So far, our programs have exhibited behavior only in direct reaction to user actions with the mouse. In particular, each method resulted in a short burst of action and then stopped.
Sometimes we would like to initiate an action, but then have the action continue for a while. The following program gives an example of such behavior. Click to start the snow falling. Don't worry about the program details yet - that will come later.
Demo: Falling Snow
Programming languages allow us to support such behavior with looping constructs. Looping constructs provide ways of repeating behavior as long as desired. Sometimes we want these actions to be repeated a certain number of times, while other times we want them to occur as long as a certain condition is true.
We begin with a simpler example. Consider a program that draws railroad tracks, as in the following demo:
Demo: Railroad Built by Clicking
Using the Java we have seen so far, we have two options:
public void begin() {
. . .

== SET OF TASKS ==
1 - From the passage on looping, write out the text starting with "Demo: Falling Snow" and going on through "condition is true.", swapping "condition" for "requirement".
2 - Answer these questions about the passage on looping:
(a) What is the title of the first demo?
(b) What do looping constructs provide?
(c) What does the program in the simpler example draw?
The records have no role in this work.

== AVAILABLE DATA ==
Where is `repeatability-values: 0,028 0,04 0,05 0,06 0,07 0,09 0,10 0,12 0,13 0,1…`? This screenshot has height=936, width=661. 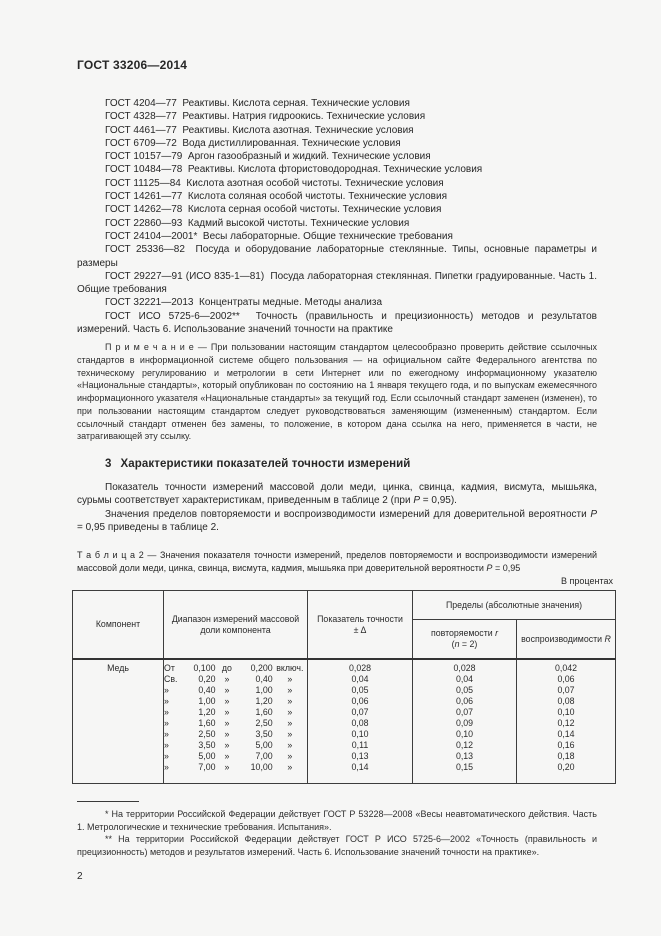 repeatability-values: 0,028 0,04 0,05 0,06 0,07 0,09 0,10 0,12 0,13 0,1… is located at coordinates (464, 722).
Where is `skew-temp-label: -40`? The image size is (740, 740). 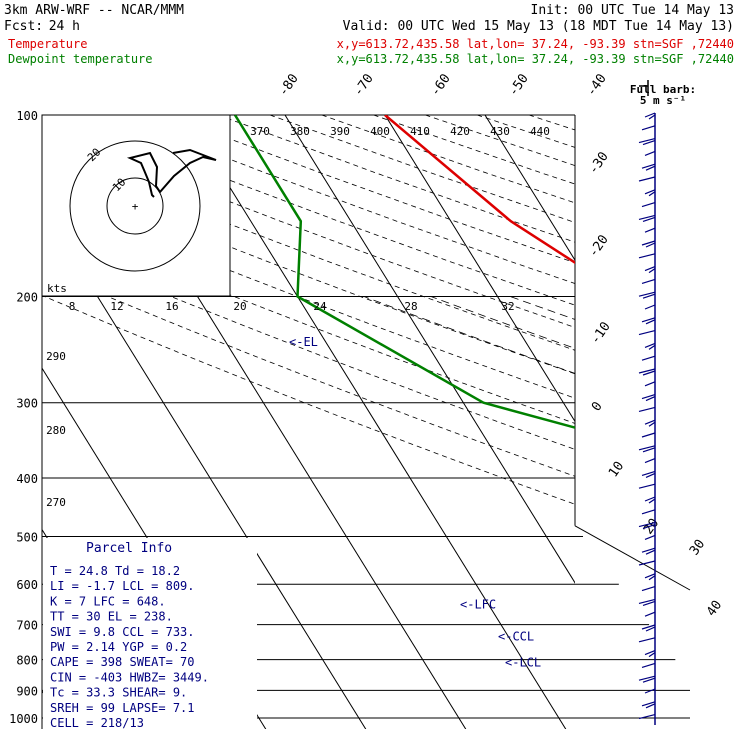 skew-temp-label: -40 is located at coordinates (597, 85).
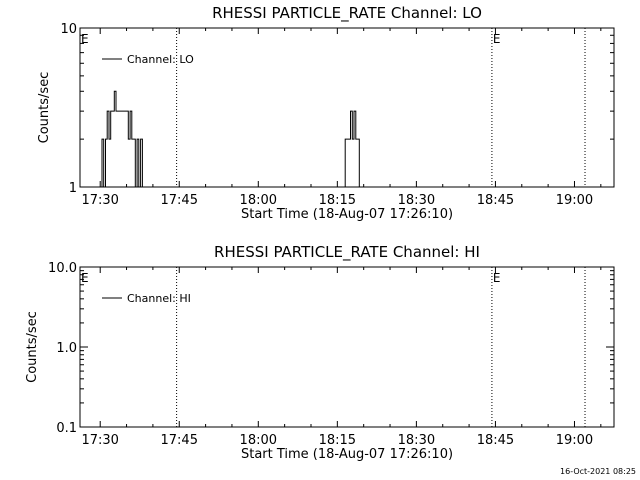  Describe the element at coordinates (598, 472) in the screenshot. I see `plot-timestamp: 16-Oct-2021 08:25` at that location.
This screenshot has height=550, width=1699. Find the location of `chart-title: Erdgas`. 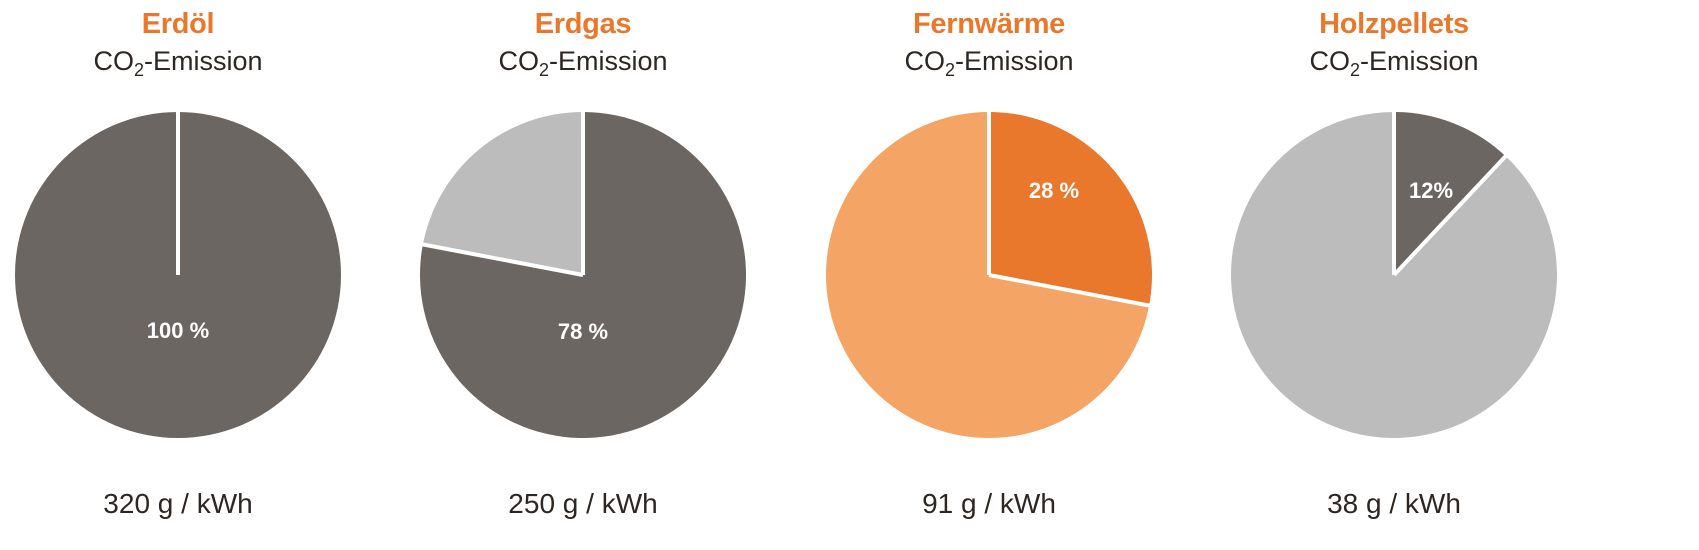

chart-title: Erdgas is located at coordinates (583, 24).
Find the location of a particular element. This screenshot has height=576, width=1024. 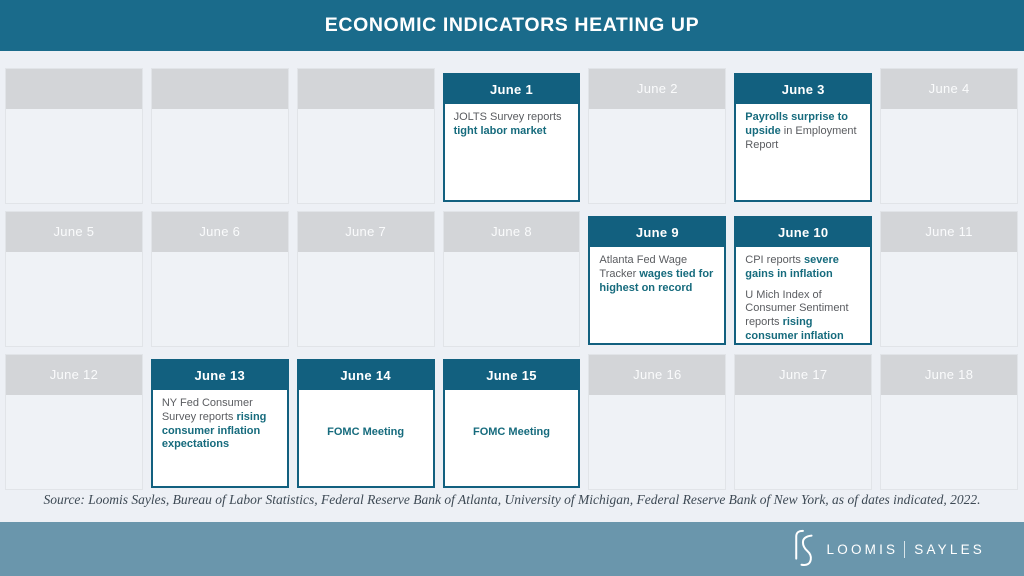

cell-date-label: June 17 is located at coordinates (804, 375).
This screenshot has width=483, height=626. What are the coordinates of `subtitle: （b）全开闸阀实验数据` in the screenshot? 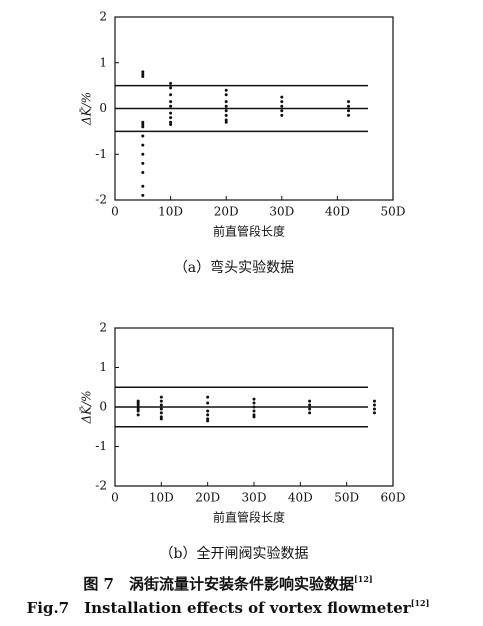 It's located at (234, 554).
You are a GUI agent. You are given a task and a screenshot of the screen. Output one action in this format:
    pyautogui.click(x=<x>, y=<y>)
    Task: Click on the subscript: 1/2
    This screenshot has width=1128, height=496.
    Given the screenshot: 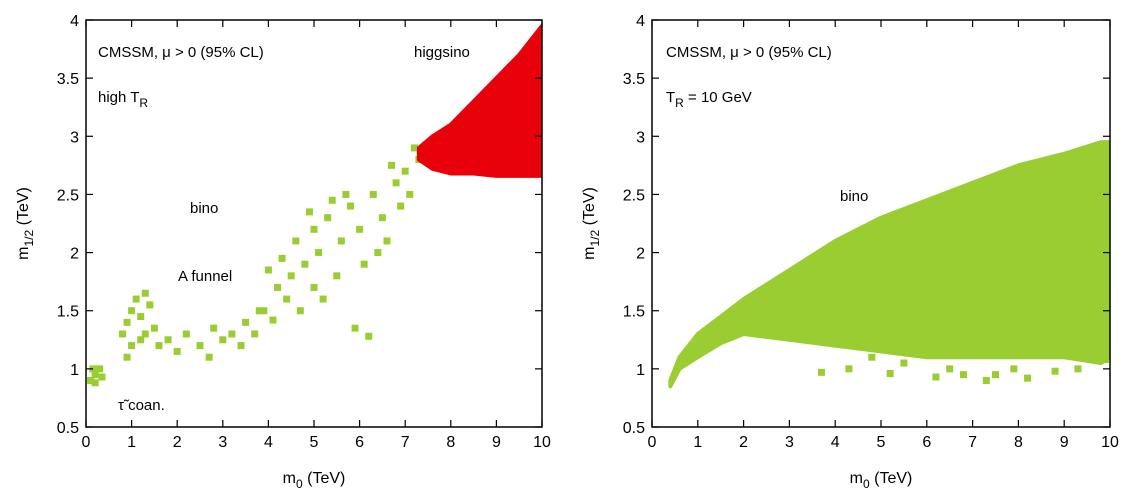 What is the action you would take?
    pyautogui.click(x=595, y=238)
    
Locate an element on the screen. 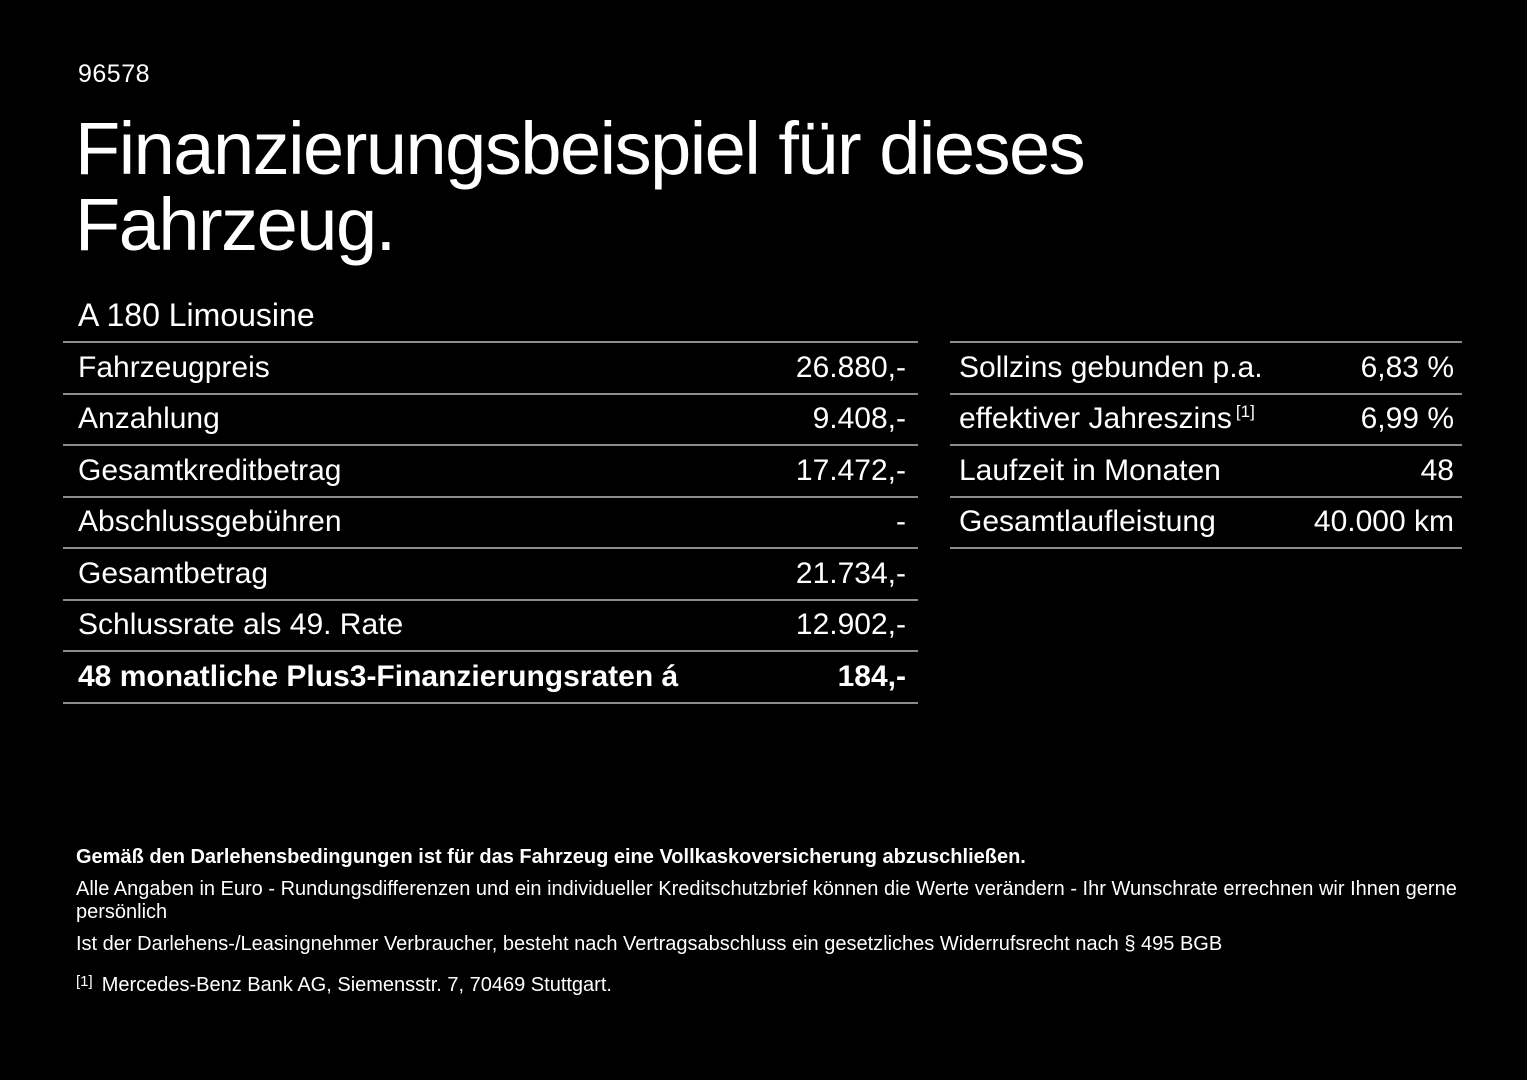 This screenshot has height=1080, width=1527. row-label: Gesamtkreditbetrag is located at coordinates (210, 470).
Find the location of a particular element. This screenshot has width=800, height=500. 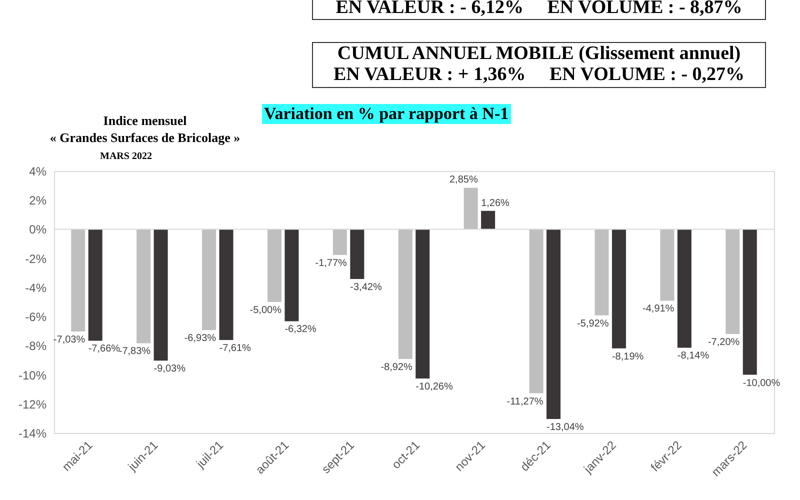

== PER-TASK OUTPUTS ==
1 -
Demo: Falling Snow
Programming languages allow us to support such behavior with looping constructs. Looping constructs provide ways of repeating behavior as long as desired. Sometimes we want these actions to be repeated a certain number of times, while other times we want them to occur as long as a certain requirement is true.

2 -
(a) Falling Snow
(b) Ways of repeating behavior as long as desired
(c) Railroad tracks